» PROBLEM TO SOLVE
Starting at the first line of the data below, repeat each line word for word up to and including the line with "Open BTC/JPY Japanese".

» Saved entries
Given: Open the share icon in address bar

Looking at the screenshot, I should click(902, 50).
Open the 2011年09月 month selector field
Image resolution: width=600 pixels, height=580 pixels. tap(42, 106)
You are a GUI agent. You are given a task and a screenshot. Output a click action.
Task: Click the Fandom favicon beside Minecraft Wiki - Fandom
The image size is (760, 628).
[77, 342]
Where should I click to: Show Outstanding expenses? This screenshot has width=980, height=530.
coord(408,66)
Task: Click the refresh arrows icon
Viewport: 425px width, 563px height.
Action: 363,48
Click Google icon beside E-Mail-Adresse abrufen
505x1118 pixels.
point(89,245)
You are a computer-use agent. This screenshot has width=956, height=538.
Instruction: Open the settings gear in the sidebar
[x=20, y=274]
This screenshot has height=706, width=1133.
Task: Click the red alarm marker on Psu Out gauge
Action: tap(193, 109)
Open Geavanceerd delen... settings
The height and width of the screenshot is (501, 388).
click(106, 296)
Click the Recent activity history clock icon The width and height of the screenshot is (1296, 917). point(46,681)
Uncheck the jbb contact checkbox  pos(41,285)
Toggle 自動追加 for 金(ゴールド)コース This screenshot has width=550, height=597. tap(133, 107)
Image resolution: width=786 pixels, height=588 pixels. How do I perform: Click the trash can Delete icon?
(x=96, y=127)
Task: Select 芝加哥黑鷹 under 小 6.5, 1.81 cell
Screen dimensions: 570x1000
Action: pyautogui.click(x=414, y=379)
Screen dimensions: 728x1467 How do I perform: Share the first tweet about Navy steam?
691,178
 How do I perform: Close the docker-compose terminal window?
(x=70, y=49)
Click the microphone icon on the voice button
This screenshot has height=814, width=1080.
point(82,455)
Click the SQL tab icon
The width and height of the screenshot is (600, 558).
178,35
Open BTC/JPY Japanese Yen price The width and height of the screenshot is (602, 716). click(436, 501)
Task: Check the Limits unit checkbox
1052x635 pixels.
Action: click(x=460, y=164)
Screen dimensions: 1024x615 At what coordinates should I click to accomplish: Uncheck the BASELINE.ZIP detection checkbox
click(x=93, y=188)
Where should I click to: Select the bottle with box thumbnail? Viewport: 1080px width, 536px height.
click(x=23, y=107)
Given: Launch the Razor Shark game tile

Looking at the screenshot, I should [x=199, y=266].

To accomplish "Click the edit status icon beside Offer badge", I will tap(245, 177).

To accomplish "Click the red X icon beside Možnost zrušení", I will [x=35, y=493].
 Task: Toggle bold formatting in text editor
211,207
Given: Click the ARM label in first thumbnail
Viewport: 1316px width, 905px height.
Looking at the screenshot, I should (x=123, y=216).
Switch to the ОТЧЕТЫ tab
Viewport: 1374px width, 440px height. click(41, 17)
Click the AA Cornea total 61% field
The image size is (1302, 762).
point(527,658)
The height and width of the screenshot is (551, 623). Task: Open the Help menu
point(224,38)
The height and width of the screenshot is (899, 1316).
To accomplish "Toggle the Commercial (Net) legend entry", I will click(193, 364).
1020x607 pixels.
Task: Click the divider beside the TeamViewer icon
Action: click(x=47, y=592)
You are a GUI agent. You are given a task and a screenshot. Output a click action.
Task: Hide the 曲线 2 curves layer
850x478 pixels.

» RESULT FOR THIS EXERCISE
Given: Open the share icon in address bar

Looking at the screenshot, I should click(902, 50).
Open the 2011年09月 month selector field
Image resolution: width=600 pixels, height=580 pixels. tap(42, 106)
You are a GUI agent. You are given a task and a screenshot. Output a click action.
Task: Click the Fandom favicon beside Minecraft Wiki - Fandom
The image size is (760, 628).
[77, 342]
Where should I click to: Show Outstanding expenses? This screenshot has width=980, height=530.
coord(408,66)
Task: Click the refresh arrows icon
Viewport: 425px width, 563px height.
Action: 363,48
Click Google icon beside E-Mail-Adresse abrufen
505x1118 pixels.
point(89,245)
You are a computer-use agent. This screenshot has width=956, height=538.
Instruction: Open the settings gear in the sidebar
[x=20, y=274]
This screenshot has height=706, width=1133.
Task: Click the red alarm marker on Psu Out gauge
Action: tap(193, 109)
Open Geavanceerd delen... settings
The height and width of the screenshot is (501, 388).
click(106, 296)
Click the Recent activity history clock icon The width and height of the screenshot is (1296, 917). point(46,681)
Uncheck the jbb contact checkbox  pos(41,285)
Toggle 自動追加 for 金(ゴールド)コース This screenshot has width=550, height=597. tap(133, 107)
Image resolution: width=786 pixels, height=588 pixels. How do I perform: Click the trash can Delete icon?
(x=96, y=127)
Task: Select 芝加哥黑鷹 under 小 6.5, 1.81 cell
Screen dimensions: 570x1000
Action: pyautogui.click(x=414, y=379)
Screen dimensions: 728x1467 How do I perform: Share the first tweet about Navy steam?
691,178
 How do I perform: Close the docker-compose terminal window?
(x=70, y=49)
Click the microphone icon on the voice button
This screenshot has height=814, width=1080.
point(82,455)
Click the SQL tab icon
The width and height of the screenshot is (600, 558).
178,35
Open BTC/JPY Japanese Yen price The width and height of the screenshot is (602, 716). click(436, 501)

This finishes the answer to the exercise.